CHARLOTTE — Harris Teeter is piloting self-service espresso bars in three stores, according to the company that owns the machines.
Located in the front of the store, the kiosks dispense a variety of Starbucks Corp.'s Seattle's Best Coffee beverages, including premium coffee, lattes, mochas and chai tea. The machines accept cash, debit and credit as payment.
Coinstar, Bellevue, Wash., owns the kiosks and provides maintenance. Harris Teeter is responsible for refilling the milk and coffee.
A Harris Teeter spokeswoman declined to comment, and a Seattle's Best representative was unavailable.
Coinstar's involvement in the coffee business is part of an effort to broaden its front-end retail services. Its product portfolio also includes DVD rentals, e-payment services and money transfers.
Coinstar started testing coffee-machine services last year, according to spokeswoman Marci Maule.
“Coinstar provides a turnkey service to the retailer, managing the installation and service of the machine,” she said.
Maule declined to reveal the dimensions of the Harris Teeter units, but similar ones average 8-by-8 feet.
Harris Teeter joins a growing number of retailers getting involved in the self-service coffee business.

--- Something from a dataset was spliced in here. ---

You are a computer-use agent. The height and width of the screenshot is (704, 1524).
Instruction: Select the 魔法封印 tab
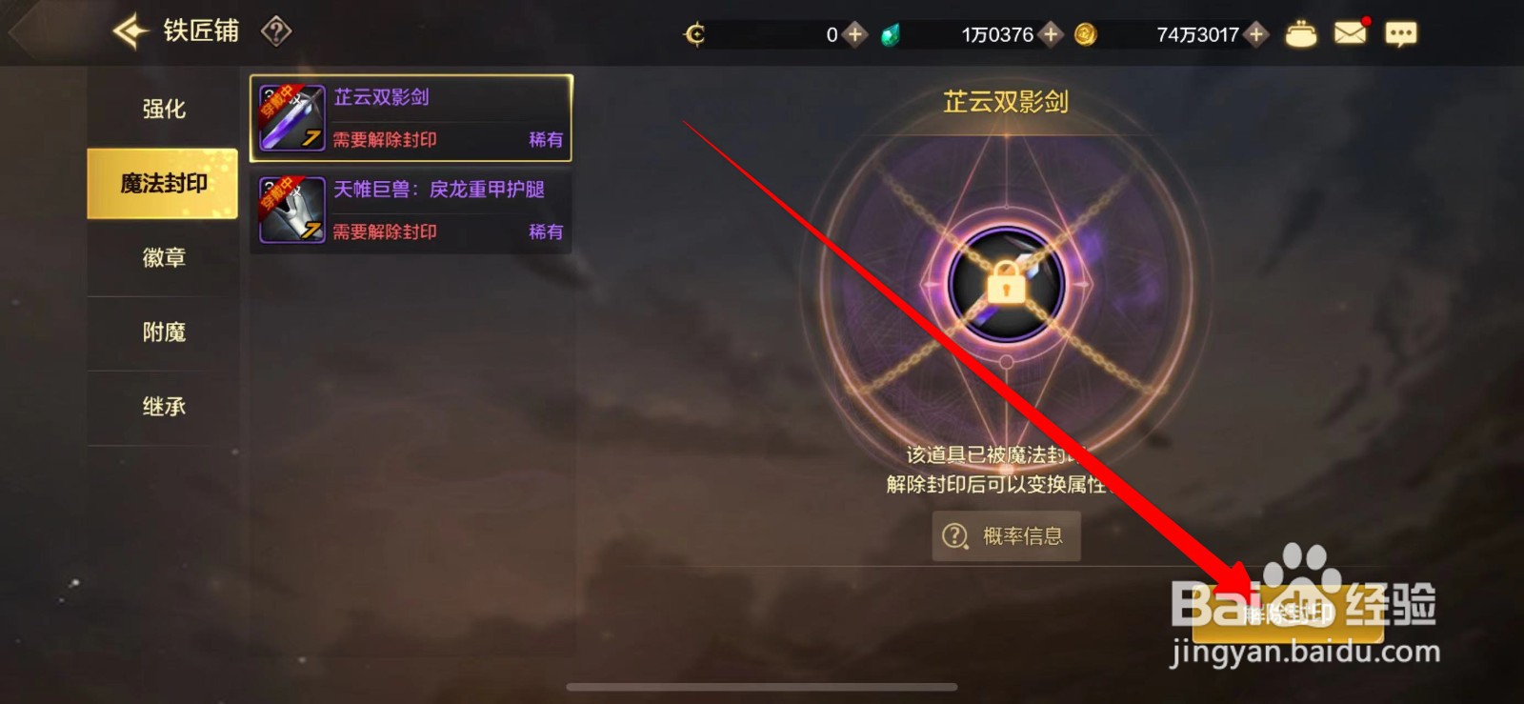point(163,183)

Haggen, Bellingham, Wash., is testing freestanding coffee kiosks in three stores.
Haggen's kiosks are different from Harris Teeter's in that they dispense Haggen's coffee brand: TerraVida.

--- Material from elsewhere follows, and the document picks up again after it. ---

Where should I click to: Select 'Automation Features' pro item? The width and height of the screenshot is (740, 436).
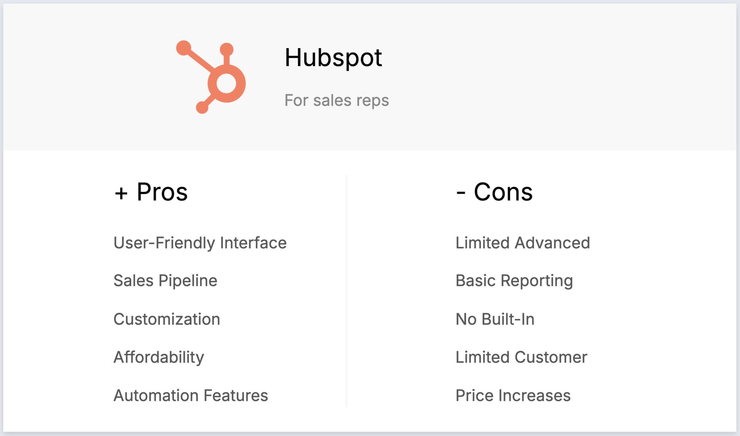191,395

The 8-by-8-foot TerraVida Coffee Express kiosks — in test at Haggen's Top Food & Drug stores in Redmond, Federal Way and Kent, Wash., since December — sell about a dozen different coffee drinks, from regular coffee to iced mochas.
Prices for a 12-ounce serving range from $1.30 for brewed coffee to $2.60 for a mocha. Haggen runs occasional promotions such as “$1 Mocha Fridays.”
Concordia Coffee Systems, a Bellevue, Wash., coffee equipment maker, supplied the Haggen kiosks.
Concordia's self-service Seattle's Best espresso kiosks are also in operation at Albertsons stores.
Along with owning and maintaining its own kiosks, Concordia has sold about 100 kiosks to Coinstar. Three of those are the ones in use at Harris Teeter.
While Concordia has been managing coffee kiosks in convenience stores and restaurants for years, the supermarket side of the business is new.
Due to space limitations, the concept makes sense, said David Isett, Concordia's president.
“Self-serve is the way to go, particularly in supermarkets that are not large,” Isett told SN.
“With the push of a button, customers can create drinks - yet retailers don't have to deal with the high overhead,” he added.
Isett describes the machines as state-of-the-art, featuring expensive wood and upscale lighting.
“It has the look and feel as if you were walking into a cafe,” he said.